§ **EXERCISE REQUIREMENTS**
Render the entries from the start through the line containing "sidebar-item-subgroups: Subgroups is", both ends included, as a JSON list of strings with one string per line and blank lines omitted.

※ ※ ※

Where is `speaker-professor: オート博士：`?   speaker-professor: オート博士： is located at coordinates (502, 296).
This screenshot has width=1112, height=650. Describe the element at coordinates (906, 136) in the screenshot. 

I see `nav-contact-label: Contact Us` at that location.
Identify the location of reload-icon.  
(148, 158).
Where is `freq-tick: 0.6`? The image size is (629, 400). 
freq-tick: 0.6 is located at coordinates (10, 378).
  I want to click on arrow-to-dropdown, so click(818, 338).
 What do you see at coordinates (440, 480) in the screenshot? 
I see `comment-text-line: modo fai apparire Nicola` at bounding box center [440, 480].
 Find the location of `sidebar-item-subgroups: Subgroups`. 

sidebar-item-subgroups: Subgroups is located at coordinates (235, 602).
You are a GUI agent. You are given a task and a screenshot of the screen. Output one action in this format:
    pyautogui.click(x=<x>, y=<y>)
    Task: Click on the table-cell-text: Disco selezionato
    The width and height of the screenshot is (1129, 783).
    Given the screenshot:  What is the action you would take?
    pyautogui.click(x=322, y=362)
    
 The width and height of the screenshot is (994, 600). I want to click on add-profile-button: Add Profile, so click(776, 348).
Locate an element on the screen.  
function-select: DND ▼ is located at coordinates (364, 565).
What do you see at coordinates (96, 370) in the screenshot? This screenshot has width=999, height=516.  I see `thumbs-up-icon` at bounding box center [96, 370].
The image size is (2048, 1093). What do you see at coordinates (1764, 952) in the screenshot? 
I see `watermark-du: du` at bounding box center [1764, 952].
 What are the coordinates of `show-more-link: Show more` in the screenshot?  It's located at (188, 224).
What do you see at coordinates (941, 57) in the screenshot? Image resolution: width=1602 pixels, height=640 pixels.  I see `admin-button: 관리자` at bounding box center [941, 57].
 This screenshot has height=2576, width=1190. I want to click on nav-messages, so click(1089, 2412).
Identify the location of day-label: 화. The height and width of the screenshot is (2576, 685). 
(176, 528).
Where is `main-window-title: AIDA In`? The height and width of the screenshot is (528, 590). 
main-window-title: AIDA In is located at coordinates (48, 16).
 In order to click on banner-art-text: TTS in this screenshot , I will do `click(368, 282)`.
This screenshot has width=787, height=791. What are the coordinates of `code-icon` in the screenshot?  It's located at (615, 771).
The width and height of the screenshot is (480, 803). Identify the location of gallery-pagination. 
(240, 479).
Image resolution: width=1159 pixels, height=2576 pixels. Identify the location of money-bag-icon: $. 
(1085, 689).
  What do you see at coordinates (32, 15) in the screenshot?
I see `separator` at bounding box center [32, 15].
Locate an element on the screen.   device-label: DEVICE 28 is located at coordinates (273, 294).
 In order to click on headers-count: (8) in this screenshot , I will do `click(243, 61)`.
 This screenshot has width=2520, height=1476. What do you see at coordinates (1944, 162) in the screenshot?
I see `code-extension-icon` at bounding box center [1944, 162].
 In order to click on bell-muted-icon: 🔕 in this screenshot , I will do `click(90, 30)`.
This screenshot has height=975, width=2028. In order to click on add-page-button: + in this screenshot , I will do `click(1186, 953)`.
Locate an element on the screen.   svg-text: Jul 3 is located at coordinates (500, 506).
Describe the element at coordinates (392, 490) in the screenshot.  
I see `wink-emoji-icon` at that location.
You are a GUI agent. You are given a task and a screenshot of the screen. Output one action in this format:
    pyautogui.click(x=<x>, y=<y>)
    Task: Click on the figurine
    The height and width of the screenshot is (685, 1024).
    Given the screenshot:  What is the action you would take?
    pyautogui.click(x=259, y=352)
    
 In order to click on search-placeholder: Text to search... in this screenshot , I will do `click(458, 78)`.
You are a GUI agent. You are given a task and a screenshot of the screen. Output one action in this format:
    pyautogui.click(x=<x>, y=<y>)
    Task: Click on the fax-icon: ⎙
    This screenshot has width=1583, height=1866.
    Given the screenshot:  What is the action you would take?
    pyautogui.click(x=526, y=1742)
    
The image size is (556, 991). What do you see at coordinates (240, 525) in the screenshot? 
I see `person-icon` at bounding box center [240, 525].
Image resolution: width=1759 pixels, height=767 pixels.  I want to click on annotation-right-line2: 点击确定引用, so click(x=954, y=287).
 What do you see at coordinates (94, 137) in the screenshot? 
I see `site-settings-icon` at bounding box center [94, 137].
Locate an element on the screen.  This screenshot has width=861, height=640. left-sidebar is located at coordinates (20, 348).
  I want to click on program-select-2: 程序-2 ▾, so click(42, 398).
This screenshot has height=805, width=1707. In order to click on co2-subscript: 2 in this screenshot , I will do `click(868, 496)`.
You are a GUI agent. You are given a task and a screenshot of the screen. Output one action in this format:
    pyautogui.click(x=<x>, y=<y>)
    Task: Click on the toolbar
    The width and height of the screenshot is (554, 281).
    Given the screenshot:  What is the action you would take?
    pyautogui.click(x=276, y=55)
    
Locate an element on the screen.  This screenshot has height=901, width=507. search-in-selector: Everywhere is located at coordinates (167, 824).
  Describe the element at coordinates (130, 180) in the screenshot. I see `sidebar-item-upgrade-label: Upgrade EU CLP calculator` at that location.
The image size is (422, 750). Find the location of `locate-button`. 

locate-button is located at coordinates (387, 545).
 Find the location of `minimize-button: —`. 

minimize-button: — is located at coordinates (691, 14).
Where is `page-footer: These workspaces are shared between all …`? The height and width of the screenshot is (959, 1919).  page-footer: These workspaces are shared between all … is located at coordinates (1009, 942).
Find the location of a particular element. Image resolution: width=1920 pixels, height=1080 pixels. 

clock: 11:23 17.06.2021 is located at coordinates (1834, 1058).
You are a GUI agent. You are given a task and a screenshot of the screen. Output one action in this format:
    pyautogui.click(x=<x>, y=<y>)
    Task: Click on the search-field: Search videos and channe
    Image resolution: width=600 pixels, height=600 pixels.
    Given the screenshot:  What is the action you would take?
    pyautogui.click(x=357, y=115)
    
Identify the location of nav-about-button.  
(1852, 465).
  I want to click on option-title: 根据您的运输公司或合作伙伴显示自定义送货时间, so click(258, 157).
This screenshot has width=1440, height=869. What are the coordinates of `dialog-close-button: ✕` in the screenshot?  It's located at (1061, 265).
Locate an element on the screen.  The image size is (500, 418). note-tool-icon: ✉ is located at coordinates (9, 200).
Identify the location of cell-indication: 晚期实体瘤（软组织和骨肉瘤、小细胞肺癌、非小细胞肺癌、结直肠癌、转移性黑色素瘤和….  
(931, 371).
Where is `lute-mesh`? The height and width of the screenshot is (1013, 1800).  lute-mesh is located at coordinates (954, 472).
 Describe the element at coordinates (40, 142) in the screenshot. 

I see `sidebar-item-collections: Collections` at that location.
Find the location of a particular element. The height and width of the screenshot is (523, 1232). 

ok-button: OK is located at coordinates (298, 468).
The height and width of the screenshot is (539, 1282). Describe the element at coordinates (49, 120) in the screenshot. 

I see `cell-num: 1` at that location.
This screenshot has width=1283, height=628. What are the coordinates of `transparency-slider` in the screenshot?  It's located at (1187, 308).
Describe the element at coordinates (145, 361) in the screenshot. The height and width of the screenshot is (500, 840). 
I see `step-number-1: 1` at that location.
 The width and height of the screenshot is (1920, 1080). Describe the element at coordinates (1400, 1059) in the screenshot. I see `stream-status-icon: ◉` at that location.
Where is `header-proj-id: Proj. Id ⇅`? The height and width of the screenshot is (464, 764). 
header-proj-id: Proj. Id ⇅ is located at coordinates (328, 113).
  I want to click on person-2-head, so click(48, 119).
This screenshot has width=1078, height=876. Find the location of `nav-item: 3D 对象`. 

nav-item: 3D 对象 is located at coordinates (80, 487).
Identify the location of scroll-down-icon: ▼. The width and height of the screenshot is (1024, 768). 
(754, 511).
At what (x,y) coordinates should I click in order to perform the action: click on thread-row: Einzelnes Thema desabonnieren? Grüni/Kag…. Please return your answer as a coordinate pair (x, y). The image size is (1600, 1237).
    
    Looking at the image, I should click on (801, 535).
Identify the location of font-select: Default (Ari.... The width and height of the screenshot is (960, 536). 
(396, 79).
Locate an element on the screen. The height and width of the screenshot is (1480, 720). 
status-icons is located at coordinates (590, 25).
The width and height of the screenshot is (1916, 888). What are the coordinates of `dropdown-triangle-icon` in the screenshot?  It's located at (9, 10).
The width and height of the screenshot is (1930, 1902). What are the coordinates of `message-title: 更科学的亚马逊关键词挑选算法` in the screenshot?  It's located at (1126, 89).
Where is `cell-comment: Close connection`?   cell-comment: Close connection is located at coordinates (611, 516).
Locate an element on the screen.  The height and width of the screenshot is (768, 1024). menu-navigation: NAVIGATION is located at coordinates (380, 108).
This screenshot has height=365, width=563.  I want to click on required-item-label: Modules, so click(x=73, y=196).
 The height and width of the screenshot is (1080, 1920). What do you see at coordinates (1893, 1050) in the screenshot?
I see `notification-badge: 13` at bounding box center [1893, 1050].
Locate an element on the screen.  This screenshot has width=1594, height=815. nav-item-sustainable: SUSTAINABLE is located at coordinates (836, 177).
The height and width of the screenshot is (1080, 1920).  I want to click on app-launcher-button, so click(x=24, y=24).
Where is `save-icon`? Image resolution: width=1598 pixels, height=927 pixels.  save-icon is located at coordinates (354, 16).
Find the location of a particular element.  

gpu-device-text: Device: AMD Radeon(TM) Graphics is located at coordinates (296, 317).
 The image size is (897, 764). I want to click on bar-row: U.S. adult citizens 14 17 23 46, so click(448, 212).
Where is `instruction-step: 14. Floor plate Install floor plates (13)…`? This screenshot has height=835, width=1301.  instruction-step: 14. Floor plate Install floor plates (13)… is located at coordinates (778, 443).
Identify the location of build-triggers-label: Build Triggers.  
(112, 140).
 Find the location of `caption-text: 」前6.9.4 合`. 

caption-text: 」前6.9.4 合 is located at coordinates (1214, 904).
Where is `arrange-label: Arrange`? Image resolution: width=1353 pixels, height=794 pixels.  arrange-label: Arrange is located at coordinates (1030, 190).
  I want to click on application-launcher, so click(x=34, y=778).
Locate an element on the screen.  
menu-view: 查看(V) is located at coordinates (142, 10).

※ ※ ※

§ **PROBLEM SOLUTION**
[
  "Where is `speaker-professor: オート博士：`?   speaker-professor: オート博士： is located at coordinates (502, 296).",
  "This screenshot has width=1112, height=650. Describe the element at coordinates (906, 136) in the screenshot. ",
  "I see `nav-contact-label: Contact Us` at that location.",
  "Identify the location of reload-icon.  ",
  "(148, 158).",
  "Where is `freq-tick: 0.6`? The image size is (629, 400). ",
  "freq-tick: 0.6 is located at coordinates (10, 378).",
  "  I want to click on arrow-to-dropdown, so click(818, 338).",
  " What do you see at coordinates (440, 480) in the screenshot? ",
  "I see `comment-text-line: modo fai apparire Nicola` at bounding box center [440, 480].",
  " Find the location of `sidebar-item-subgroups: Subgroups`. ",
  "sidebar-item-subgroups: Subgroups is located at coordinates (235, 602)."
]